A pupil at partner school Haileybury Astana in Kazakhstan has won a national award for an essay on climate change.
Zhania Murzalina was singled out by a panel of leading UK experts as part of the Royal Economic Society’s Young Economist of the Year competition.
Among 1,300 entrants worldwide, the 17 year old was praised for her “highly analytical” and “focussed” essay titled: ‘Carbon tax is not enough to tackle climate change – on the contrary, we have to invest in new technologies’.
Judges assessed the 1,500-word essays for originality, quality of writing, the correctness of the economic content and reasoned answers.
Zhania said: “I am very concerned about environmental issues, and when I was told that pollution of the planet is not such an important issue or that global warming does not exist, I proved, based on research, that these are real problems.
“The economy can solve this problem, which it has created to some extent. I tried to find this solution in the course of my research.”
Zhania, who was awarded a scholarship to study at Haileybury Astana, was competing against entrants from schools such as Cheltenham Ladies College, St Paul’s School, Malvern College, Harrow School, and Westminster School.
There were five essay topics to choose from and the judges decided that Zhania wrote the best piece on climate change.

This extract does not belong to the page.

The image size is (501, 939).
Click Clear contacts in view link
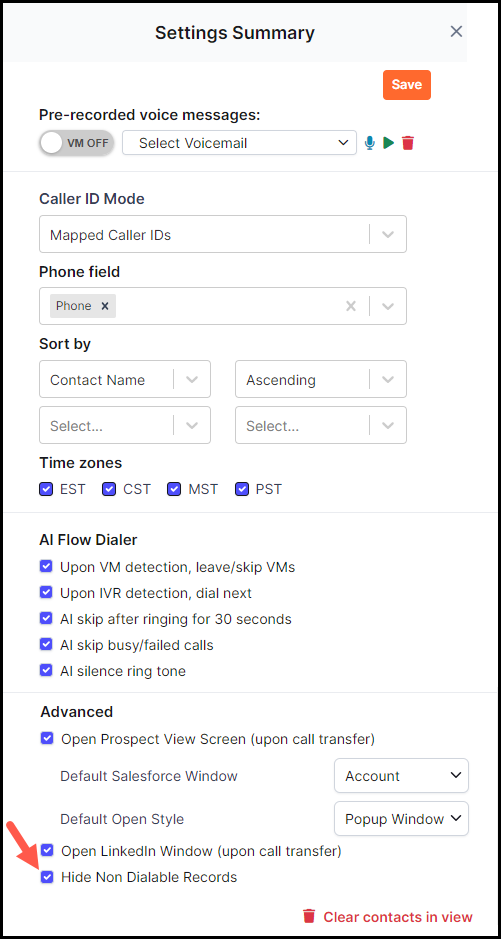coord(398,917)
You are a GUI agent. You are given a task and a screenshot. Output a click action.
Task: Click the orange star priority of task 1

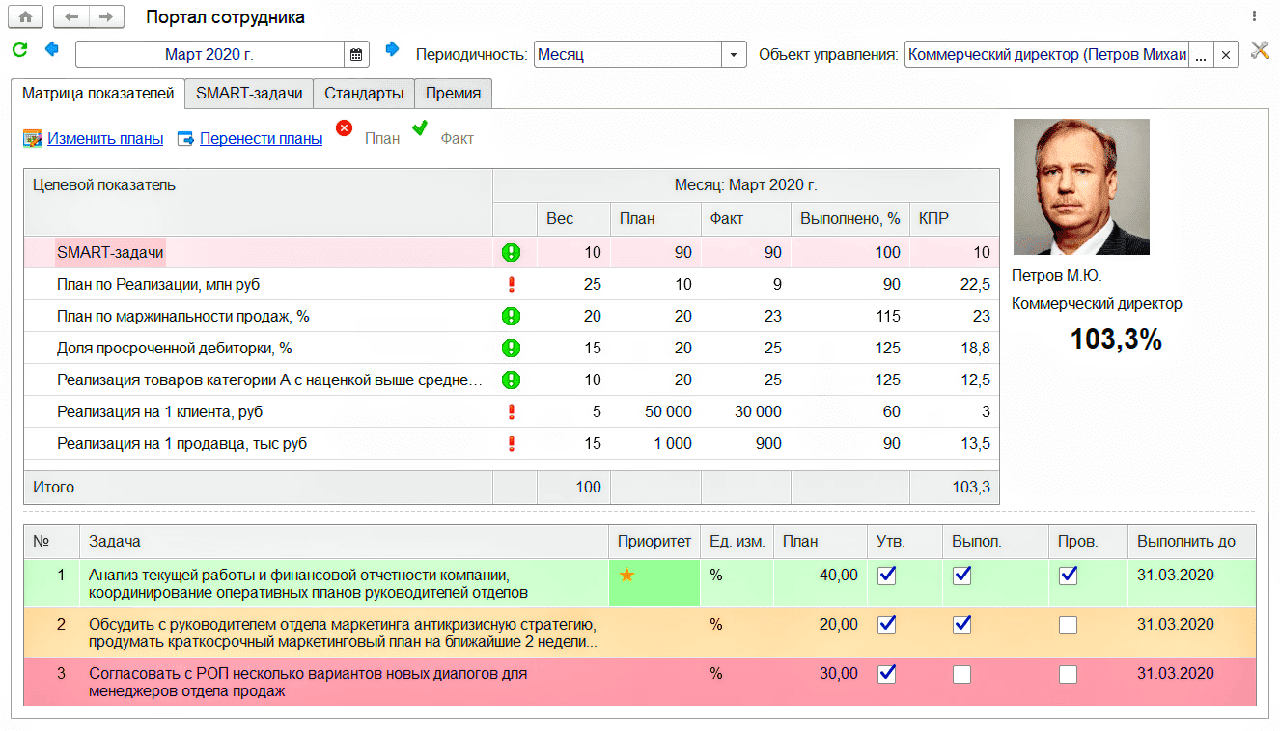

“This issue can be partially solved by a carbon tax,” she said. “That is, if a company emits a large amount of carbon dioxide in the production process, it will have to pay a tax depending on the amount of gas emitted.
“Before writing the essay, I didn’t think much about the connection between economics and ecology, I treated environmental problems as something that should concern everyone. It is not necessary to choose this as your profession, you just need to know that this problem exists and take part in solving it as much as you can.”